A document’s schema is dynamic and self-describing, so you don’t need to first pre-define it in the database. Fields can vary from document to document and you modify the structure at any time, avoiding disruptive schema migrations. Some document databases offer JSON Schema so you can optionally enforce rules governing document structures.
Lightweight, language-independent, and human readable, JSON has become an established standard for data interchange and storage. Documents are a superset of all other data models so you can structure data any way your application needs – rich objects, key-value pairs, tables, geospatial and time-series data, and the nodes and edges of a graph. You can work with documents using a single query language, giving you a consistent development experience however you’ve chosen to model your data.
An important difference between document databases is the expressivity of the query language and richness of indexing. The MongoDB Query Language is comprehensive and expressive. Ad hoc queries, indexing, and real time aggregations provide powerful ways to access, transform, and analyze your data. With ACID transactions you maintain the same guarantees you’re used to in SQL databases, whether manipulating data in a single document, or across multiple documents living in multiple shards.
Unlike monolithic, scale-up relational databases, document databases are distributed systems at their core. Documents are independent units which makes it easier to distribute them across multiple servers while preserving data locality. Replication with self-healing recovery keeps your applications highly available while giving you the ability to isolate different workloads from one another in a single cluster. Native sharding provides elastic and application-transparent horizontal scale-out to accommodate your workload’s growth, along with geographic data distribution for data sovereignty.
With document databases empowering developers to build faster, most relational databases have added support for JSON. However, simply adding a JSON data type does not bring the benefits of a native document database. Why? Because the relational approach detracts from developer productivity, rather than improve it. These are some of the things developers have to deal with.
Working with documents means using custom, vendor-specific SQL functions which will not be familiar to most developers, and which don’t work with your favorite SQL tools.
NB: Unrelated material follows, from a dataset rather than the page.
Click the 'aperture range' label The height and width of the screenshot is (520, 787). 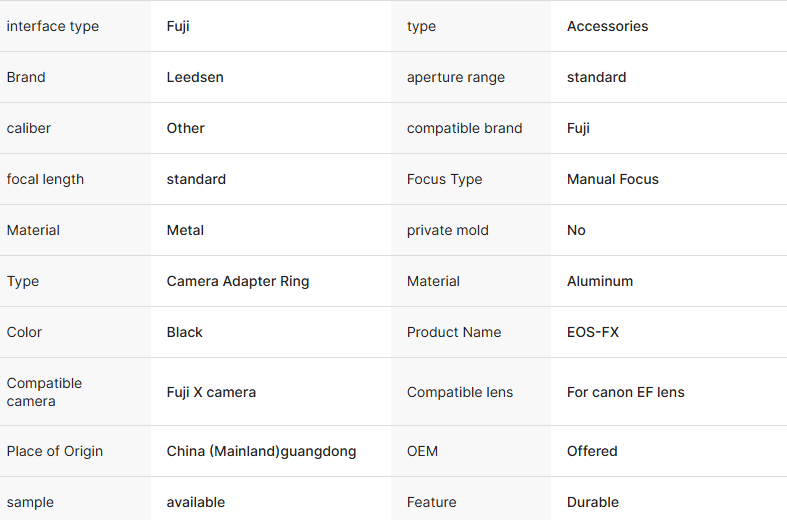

Add low-level JDBC/ODBC drivers and ORMs and you face complex development processes resulting in low productivity.
Presenting JSON data as simple strings and numbers rather than the rich data types supported by native document databases such as MongoDB makes computing, comparing, and sorting data complex and error prone.
Relational databases offer little to validate the schema of documents, so you have no way to apply quality controls against your JSON data. And you still need to define a schema for your regular tabular data, with all the overhead that comes when you need to alter your tables as your application’s features evolve.
Most relational databases do not maintain statistics on JSON data, preventing the query planner from optimizing queries against documents, and you from tuning your queries.
Traditional relational databases offer no way for you to partition (“shard”) the database across multiple instances to scale as workloads grow. Instead you have to implement sharding yourself in the application layer, or rely on expensive scale-up systems.